Instructions for the task
In the passage about the cardinal and Catholic legislators, write out the text word for word from "The cardinal insisted" to "engage with him.".

Provided passage
The cardinal insisted that both in La Crosse and St. Louis, he had intervened “pastorally” and in an “appropriately confidential manner” with Catholic politicians. He recalled that the legislators often refused to engage with him.

“Regarding the refusal of the legislators to meet with me, I must observe that I find, at best, naïve the common refrain that what is needed is more dialogue with the Catholic politicians and legislators in question,” he commented. 

“In my experience, they are not willing to discuss the matter because the teaching of the natural law, which necessarily is also the teaching of the Church, is beyond discussion.” 

“In some cases, too, I have had the strong impression that they were unwilling to discuss the matter because they were simply unwilling to have their minds and hearts changed. The truth remains that procured abortion is the knowing and willing destruction of a human life.”

Extracted records
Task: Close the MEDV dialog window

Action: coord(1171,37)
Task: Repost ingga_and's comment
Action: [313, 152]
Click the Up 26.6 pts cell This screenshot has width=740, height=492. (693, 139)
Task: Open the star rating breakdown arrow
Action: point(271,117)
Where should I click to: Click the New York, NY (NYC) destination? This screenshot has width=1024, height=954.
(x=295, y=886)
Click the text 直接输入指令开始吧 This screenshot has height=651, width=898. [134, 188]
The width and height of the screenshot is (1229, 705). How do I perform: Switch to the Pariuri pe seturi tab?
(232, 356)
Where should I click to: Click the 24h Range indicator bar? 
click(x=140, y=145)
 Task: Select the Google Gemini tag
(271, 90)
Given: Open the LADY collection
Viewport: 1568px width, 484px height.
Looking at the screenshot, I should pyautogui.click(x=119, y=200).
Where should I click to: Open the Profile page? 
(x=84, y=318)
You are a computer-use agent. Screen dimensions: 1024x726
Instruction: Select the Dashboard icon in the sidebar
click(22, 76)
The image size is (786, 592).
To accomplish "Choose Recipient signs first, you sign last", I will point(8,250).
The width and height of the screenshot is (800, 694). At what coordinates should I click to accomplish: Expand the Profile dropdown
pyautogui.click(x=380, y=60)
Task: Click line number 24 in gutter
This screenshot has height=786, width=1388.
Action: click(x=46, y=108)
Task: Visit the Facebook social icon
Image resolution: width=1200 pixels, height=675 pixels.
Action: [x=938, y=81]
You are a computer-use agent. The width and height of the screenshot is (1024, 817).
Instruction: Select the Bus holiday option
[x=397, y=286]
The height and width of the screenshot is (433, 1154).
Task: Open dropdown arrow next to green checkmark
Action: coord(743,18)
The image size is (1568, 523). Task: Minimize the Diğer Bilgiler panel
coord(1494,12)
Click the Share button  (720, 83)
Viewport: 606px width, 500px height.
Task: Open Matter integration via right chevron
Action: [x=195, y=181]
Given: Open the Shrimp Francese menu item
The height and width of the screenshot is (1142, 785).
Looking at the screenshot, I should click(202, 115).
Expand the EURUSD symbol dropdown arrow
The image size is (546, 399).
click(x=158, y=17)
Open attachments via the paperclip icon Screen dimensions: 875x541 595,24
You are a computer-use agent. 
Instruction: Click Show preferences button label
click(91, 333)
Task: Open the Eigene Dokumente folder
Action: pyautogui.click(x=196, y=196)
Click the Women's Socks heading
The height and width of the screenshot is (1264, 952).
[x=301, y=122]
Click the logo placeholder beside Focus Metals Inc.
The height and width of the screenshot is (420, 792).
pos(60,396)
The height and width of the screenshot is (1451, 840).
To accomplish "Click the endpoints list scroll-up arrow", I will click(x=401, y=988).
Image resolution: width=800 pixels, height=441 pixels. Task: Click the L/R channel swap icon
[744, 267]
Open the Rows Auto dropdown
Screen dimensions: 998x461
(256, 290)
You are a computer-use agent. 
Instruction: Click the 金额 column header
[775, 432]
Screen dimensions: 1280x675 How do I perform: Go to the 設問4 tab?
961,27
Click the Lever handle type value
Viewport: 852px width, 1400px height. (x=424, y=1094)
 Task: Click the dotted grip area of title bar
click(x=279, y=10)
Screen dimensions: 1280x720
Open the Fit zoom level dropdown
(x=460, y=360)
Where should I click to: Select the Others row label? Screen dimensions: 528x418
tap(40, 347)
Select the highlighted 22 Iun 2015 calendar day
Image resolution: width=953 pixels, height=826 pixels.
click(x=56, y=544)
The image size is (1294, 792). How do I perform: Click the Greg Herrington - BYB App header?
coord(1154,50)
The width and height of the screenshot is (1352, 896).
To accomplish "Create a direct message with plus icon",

Solution for this task
The cardinal insisted that both in La Crosse and St. Louis, he had intervened “pastorally” and in an “appropriately confidential manner” with Catholic politicians. He recalled that the legislators often refused to engage with him.